È stato infatti respinta la porposta presentata dal ministro Usa dell’energia, Rick Perry, di riscrivere il mercato elettrico nazionale con la concessione di sussidi, che avrebbero gravato sui contribuenti americani, alle centrali elettriche come quelle a carbone o nucleari.

L’obiettivo governativo era di rendere il sistema elettrico più affidabile, ma la ragione più evidente era di dare respiro a questi impianti non più economicamente convenienti. Insomma, alla faccia del libero mercato professato dal presidente Trump.

La Federal Energy Regulatory Commission ieri, 8 gennaio, ha quindi emesso un ordinanza (pdf) che va modificare l’avviso di settembre scorso del Dipartimento dell’Energia (Doe) in cui si uniformavano le centrali a carbone e nucleari con quelle solari, eoliche e a fonti più pulite, proponendo di sostenere economicamente quegli impianti che devono avere scorte di carburante sul sito per almeno 90 giorni. Nei fatti un provvedimento applicabile solo a quelle centrali alimentate a carbone e al nucleare.

Nella disposizione della Ferc si afferma che il Doe, che sappiamo ormai al servizio di Trump, non ha fornito alcuna prova che il pensionamento delle centrali a carbone e nucleari rappresenti una reale minaccia per l’affidabilità e la resilienza della rete elettrica, in pratica la motivazione utilizzata proprio per giustificare tale modifica di approccio economico verso gli impianti energetici del paese.

Le tariffe a favore delle centrali a carbone e nucleari sarebbero, secondo la Ferc, “ingiuste e irragionevoli”.
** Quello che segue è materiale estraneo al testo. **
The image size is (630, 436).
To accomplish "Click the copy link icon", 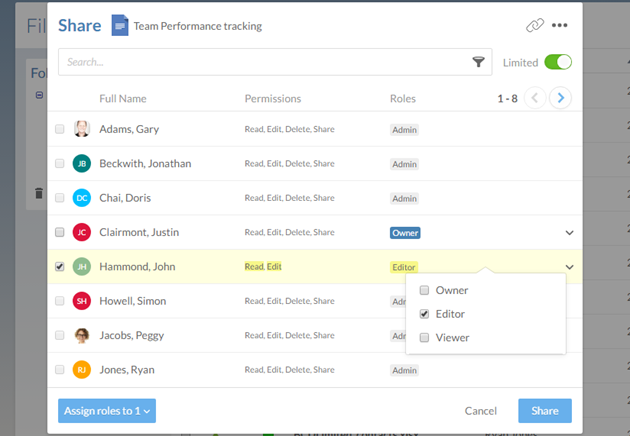I will pyautogui.click(x=535, y=25).
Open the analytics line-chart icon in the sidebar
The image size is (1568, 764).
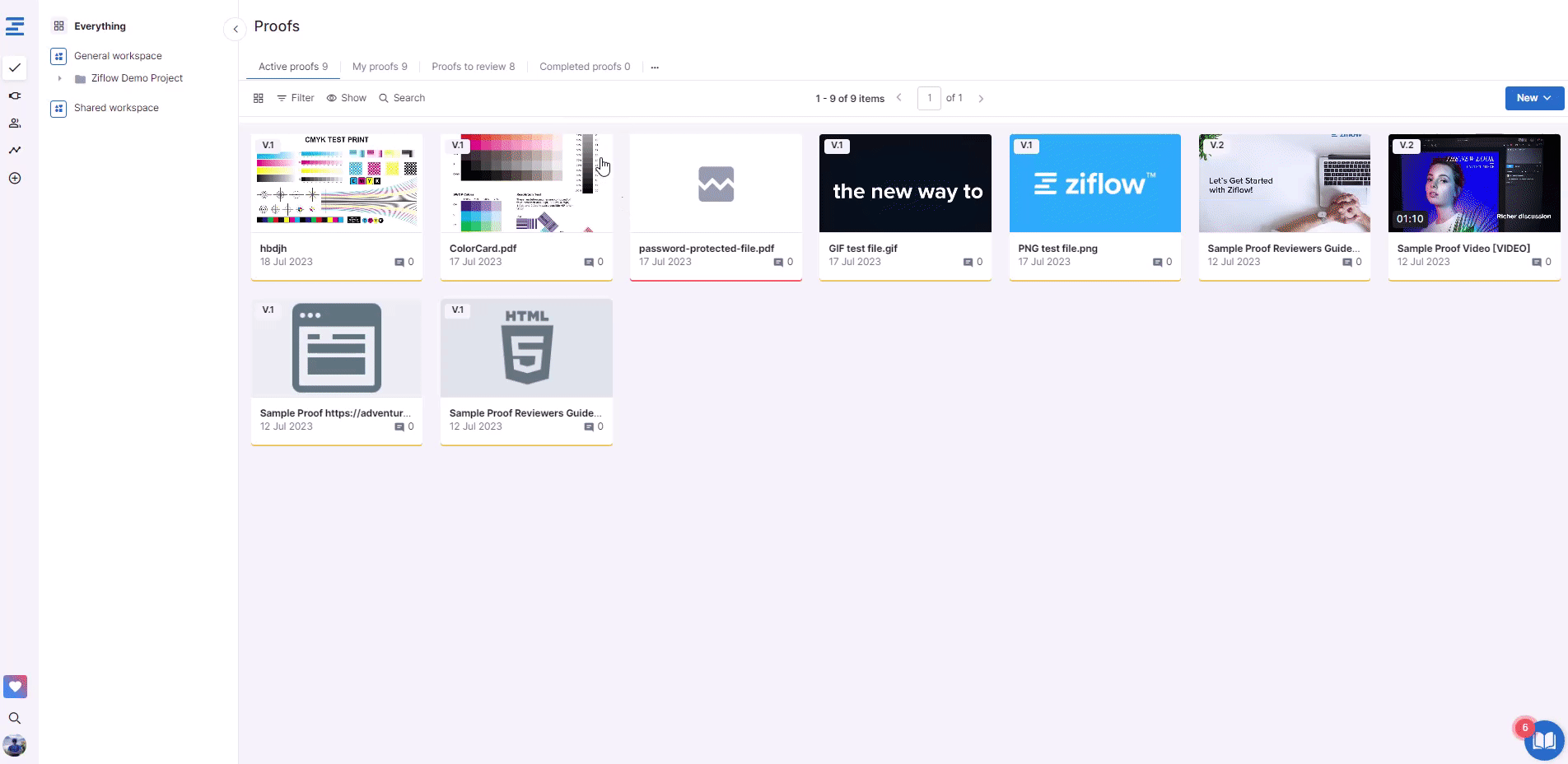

Una ricerca di Energy Innovation ha valutato che pagare gli impianti per avere per 90 giorni combustibile presso il sito avrebbe comportato un costo per i contribuenti fino a circa 11 miliardi di dollari. Più dell’80% dell’incremento dei costi in bolletta per i consumatori sarebbe andato per i sussidi al carbone, praticamente a favore di 5 società.

Negli Stati Uniti tra il 2010 e il 2015 gli impianti a carbone hanno rappresentato il 52% di quelli chiusi. Il crollo della generazione elettrica da carbone negli States negli ultimi anni è netto e irreversibile.

Nel grafico si vede come dalla metà del primo decennio del 2000 in poi (le cifre sono in mld di kWh) la produzione da carbone sia calata. Sono al contempo cresciuti il gas, per via del boom dei giacimenti shale gas, e le rinnovabili.

“L’annuncio della Ferc è un ritorno alla realtà dopo mesi di pressioni delle lobby miliardarie del carbone e del nucleare per il salvataggio illegale dei loro impianti non più economici”, commenta in una nota Mary Anne Hitt, direttore della campagna “oltre il carbone” di Sierra Club.

Su scala globale la domanda di carbone, secondo l’ultimo rapporto della IEA “Coal 2017” è diminuita del 4,2% nel 2016 in confronto al 2014, segnando così il declino biennale più consistente dopo quello registrato nel 90’-92’ dall’agenzia internazionale dell’energia. Tuttavia in alcuni paesi come Cina, Germania e India, questo trend è ancora da intraprendere con forza.